#12676 closed defect (fixed)

Bridge descriptors CollecTor's recent/ directory contain many duplicates

The recent/ directory should only contain new descriptors, and ideally no duplicates. I just found that the latter is not the case:

$ grep -c "@type" recent/bridge-descriptors/server-descriptors/2014-07-22-07-04-02-server-descriptors 
$ grep -c "@type" recent/bridge-descriptors/extra-infos/2014-07-22-07-04-02-extra-infos 

Compare this to relay descriptors:

$ grep -c "@type" recent/relay-descriptors/server-descriptors/2014-07-22-07-05-52-server-descriptors 
$ grep -c "@type" recent/relay-descriptors/extra-infos/2014-07-22-07-05-52-extra-infos 
$ grep -c "@type" recent/relay-descriptors/microdescs/micro/2014-07-22-07-05-52-micro 

The reason is that only novel relay descriptors will be downloaded and stored to disk, but the parsed bridge descriptor tarballs are full snapshots of Tonga's cached descriptor files. We need to add a check whether we already have a sanitized bridge descriptor and only store it if not.

Priority is minor, because this only adds some additional load on clients parsing descriptors more than once. But other than that it's mostly harmless.

comment:1 Changed 5 years ago by karsten

Fixed here, I think. Deployed on yatei now. Will resolve in a few hours if nothing breaks horribly.

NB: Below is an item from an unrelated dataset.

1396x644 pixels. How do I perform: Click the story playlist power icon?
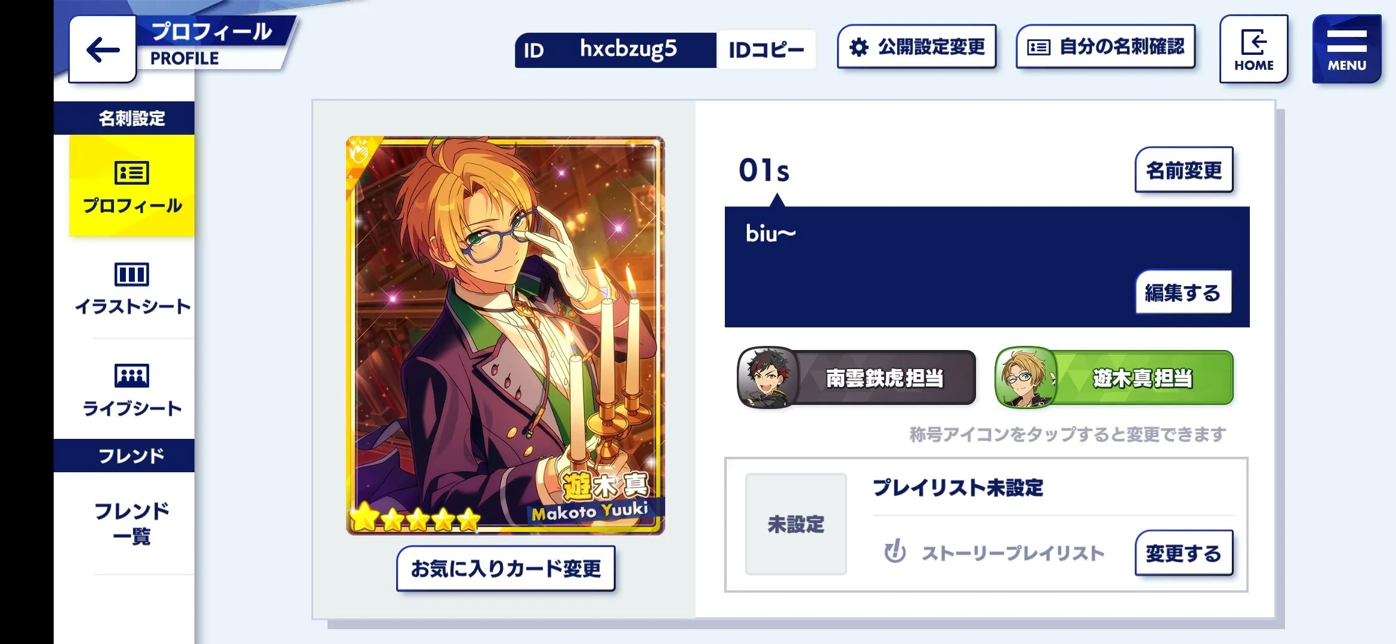pyautogui.click(x=895, y=552)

comment:2 Changed 5 years ago by karsten

comment:3 Changed 5 years ago by isis

Perhaps related to #15707?

comment:4 in reply to:  3 Changed 5 years ago by karsten

Replying to isis:

Perhaps related to #15707?

That might have amplified the problem, but the problem I fixed was related to duplication between hourly runs. So, even if Tonga wouldn't duplicate any descriptors in the files it provides, we'd duplicate them between runs. That's the part that I fixed.